_Activity_
In the entries below, the lines from the one with "Where should I" through the one with "Given: Click the edit pencil for theme T0002" are to be copied exactly; both ends count.

★ ★ ★ ★ ★ ★ ★

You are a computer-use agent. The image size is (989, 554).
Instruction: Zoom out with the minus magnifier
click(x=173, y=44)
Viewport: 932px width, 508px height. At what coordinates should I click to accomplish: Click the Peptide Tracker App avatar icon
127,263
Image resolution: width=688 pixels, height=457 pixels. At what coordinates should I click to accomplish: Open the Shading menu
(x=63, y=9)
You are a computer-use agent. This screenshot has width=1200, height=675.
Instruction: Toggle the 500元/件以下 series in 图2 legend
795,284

★ ★ ★ ★ ★ ★ ★

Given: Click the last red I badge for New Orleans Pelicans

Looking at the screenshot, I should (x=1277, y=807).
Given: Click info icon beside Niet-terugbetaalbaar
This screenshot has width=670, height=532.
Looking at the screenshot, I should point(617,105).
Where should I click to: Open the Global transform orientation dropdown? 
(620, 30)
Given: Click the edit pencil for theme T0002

★ ★ ★ ★ ★ ★ ★

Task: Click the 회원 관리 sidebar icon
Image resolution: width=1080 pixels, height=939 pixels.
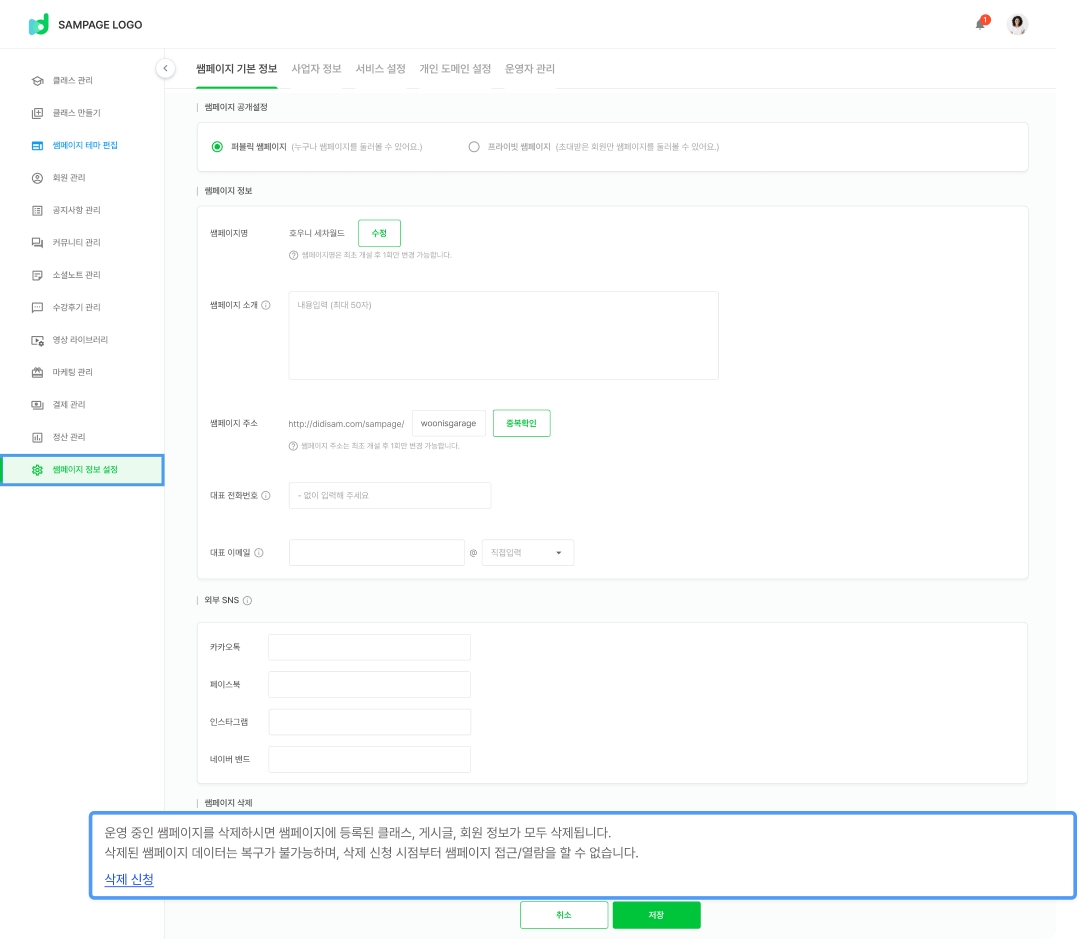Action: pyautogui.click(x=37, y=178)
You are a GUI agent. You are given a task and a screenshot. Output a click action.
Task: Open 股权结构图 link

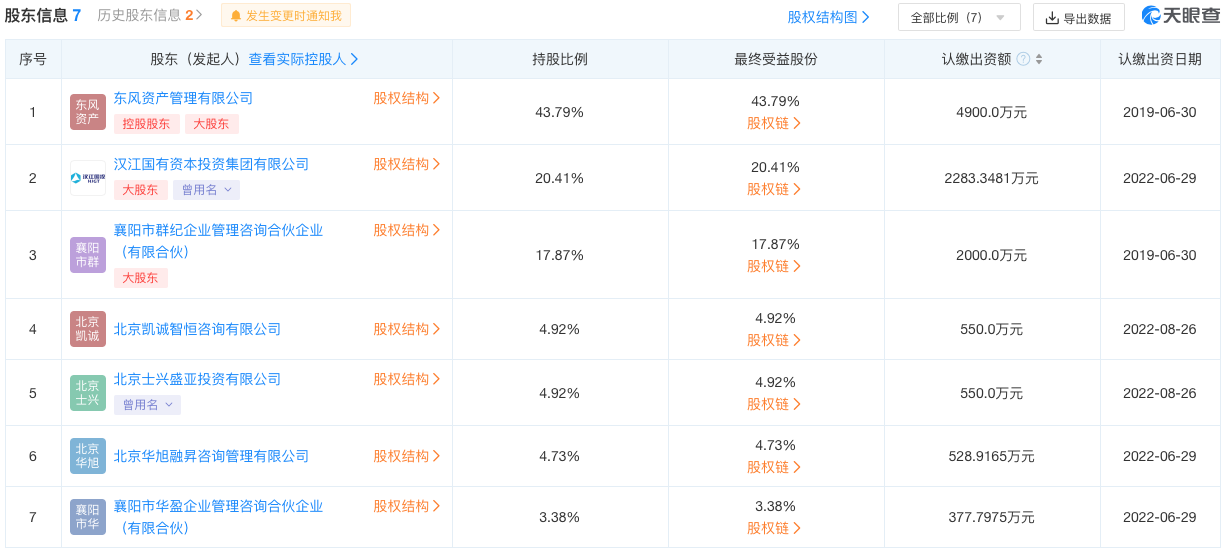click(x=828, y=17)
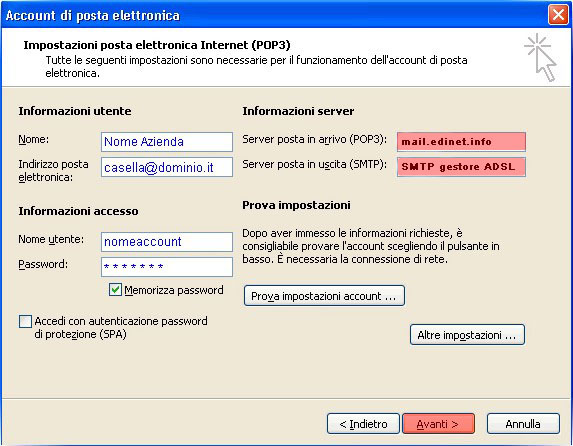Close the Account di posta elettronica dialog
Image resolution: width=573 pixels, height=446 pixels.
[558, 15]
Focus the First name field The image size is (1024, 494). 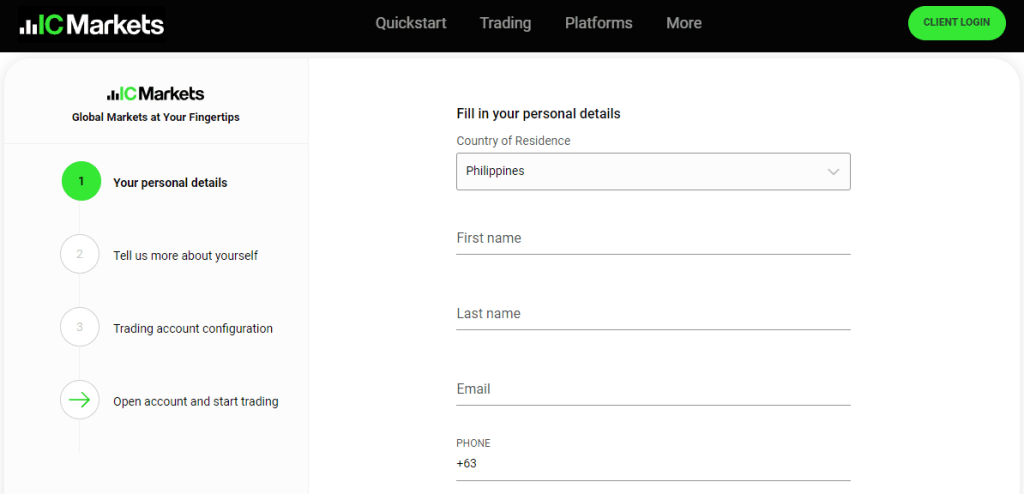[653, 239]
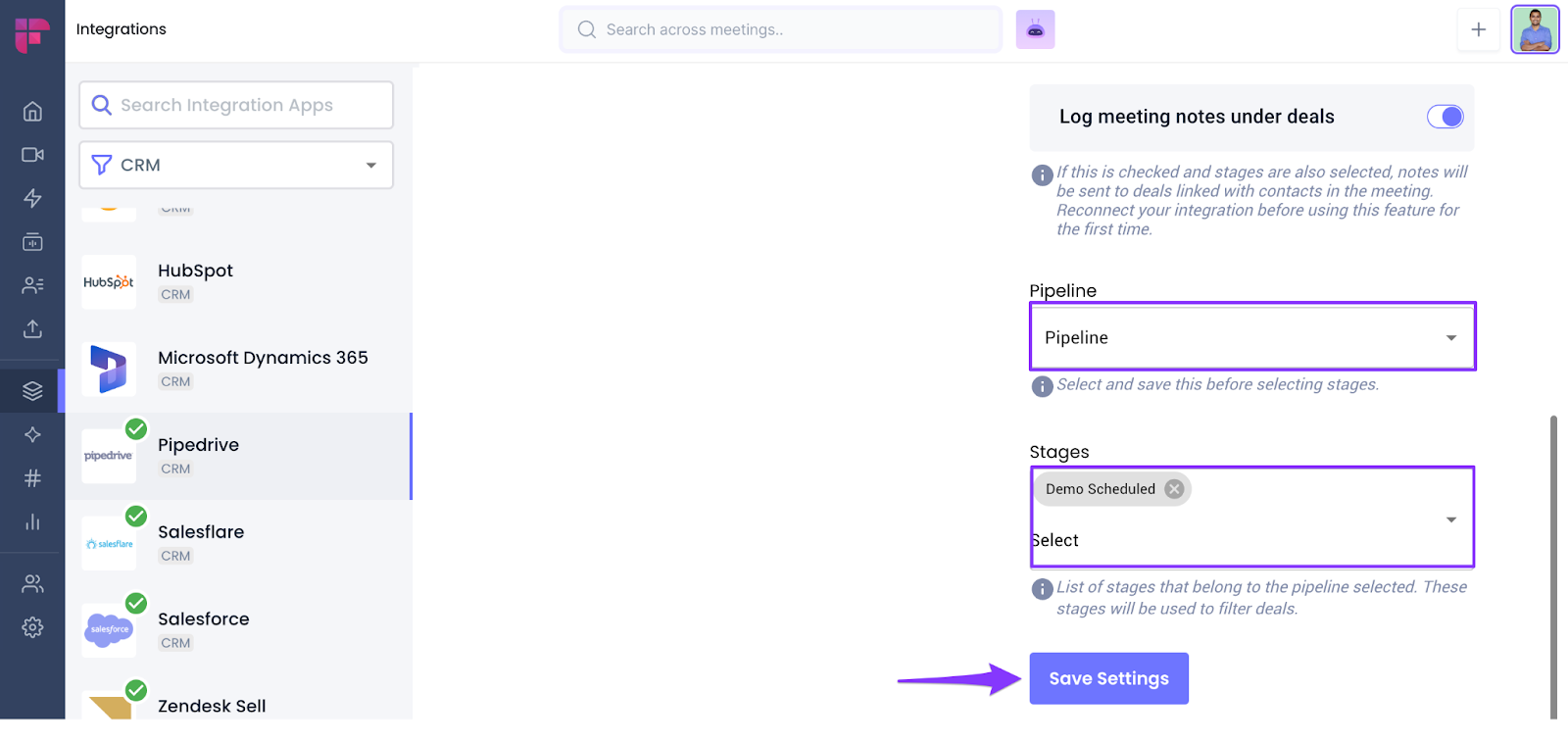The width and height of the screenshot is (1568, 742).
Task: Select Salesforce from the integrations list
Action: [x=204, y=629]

★ ★ ★ ★ ★ ★ ★

_Reply to the exercise_
Where should I click to: Open the Global transform orientation dropdown? 
(620, 30)
Given: Click the edit pencil for theme T0002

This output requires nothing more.